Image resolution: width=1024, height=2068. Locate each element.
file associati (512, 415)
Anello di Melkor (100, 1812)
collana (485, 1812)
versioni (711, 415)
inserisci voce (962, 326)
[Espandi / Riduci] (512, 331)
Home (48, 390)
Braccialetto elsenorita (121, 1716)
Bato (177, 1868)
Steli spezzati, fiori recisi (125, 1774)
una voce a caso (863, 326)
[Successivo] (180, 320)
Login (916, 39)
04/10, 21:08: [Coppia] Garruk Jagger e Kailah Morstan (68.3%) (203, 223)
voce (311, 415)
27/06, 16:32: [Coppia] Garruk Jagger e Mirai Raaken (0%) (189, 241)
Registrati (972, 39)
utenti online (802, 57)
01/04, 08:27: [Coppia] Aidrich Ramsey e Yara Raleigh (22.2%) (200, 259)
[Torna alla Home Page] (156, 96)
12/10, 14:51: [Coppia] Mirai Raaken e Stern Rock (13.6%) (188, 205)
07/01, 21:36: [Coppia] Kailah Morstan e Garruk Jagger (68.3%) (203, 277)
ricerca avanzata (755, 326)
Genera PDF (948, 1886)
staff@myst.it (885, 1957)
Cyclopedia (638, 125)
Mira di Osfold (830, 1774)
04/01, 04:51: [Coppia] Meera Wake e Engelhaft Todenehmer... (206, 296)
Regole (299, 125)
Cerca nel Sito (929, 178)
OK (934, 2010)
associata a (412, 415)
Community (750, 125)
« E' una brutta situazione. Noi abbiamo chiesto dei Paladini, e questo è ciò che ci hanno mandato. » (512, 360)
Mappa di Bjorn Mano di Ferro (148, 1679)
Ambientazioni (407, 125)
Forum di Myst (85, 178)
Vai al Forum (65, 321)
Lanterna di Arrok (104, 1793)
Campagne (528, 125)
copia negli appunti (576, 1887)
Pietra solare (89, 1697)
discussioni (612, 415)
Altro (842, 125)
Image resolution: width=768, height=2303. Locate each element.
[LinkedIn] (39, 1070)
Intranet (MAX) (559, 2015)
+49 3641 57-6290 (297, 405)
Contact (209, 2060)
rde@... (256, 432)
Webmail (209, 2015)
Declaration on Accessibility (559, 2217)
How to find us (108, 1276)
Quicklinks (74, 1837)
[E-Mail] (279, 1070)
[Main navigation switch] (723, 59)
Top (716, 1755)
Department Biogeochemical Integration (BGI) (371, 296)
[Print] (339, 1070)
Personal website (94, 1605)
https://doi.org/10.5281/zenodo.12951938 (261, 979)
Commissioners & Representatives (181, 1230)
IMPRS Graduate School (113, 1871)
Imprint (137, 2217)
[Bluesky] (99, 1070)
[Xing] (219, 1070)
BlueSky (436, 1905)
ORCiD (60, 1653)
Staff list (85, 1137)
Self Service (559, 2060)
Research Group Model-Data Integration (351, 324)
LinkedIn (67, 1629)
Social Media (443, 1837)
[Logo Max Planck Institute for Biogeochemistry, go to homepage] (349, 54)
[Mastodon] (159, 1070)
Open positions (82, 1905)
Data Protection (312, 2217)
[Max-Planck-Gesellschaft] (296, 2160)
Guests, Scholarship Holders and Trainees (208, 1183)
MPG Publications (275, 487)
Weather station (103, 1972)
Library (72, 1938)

※

__Assigned task__
Beginning with the line containing "Bato (177, 1868)" and ending with the line containing "Mira di Osfold (830, 1774)", extract those lines exactly from the listing above, and only those.

__Written answer__
Bato (177, 1868)
Steli spezzati, fiori recisi (125, 1774)
una voce a caso (863, 326)
[Successivo] (180, 320)
Login (916, 39)
04/10, 21:08: [Coppia] Garruk Jagger e Kailah Morstan (68.3%) (203, 223)
voce (311, 415)
27/06, 16:32: [Coppia] Garruk Jagger e Mirai Raaken (0%) (189, 241)
Registrati (972, 39)
utenti online (802, 57)
01/04, 08:27: [Coppia] Aidrich Ramsey e Yara Raleigh (22.2%) (200, 259)
[Torna alla Home Page] (156, 96)
12/10, 14:51: [Coppia] Mirai Raaken e Stern Rock (13.6%) (188, 205)
07/01, 21:36: [Coppia] Kailah Morstan e Garruk Jagger (68.3%) (203, 277)
ricerca avanzata (755, 326)
Genera PDF (948, 1886)
staff@myst.it (885, 1957)
Cyclopedia (638, 125)
Mira di Osfold (830, 1774)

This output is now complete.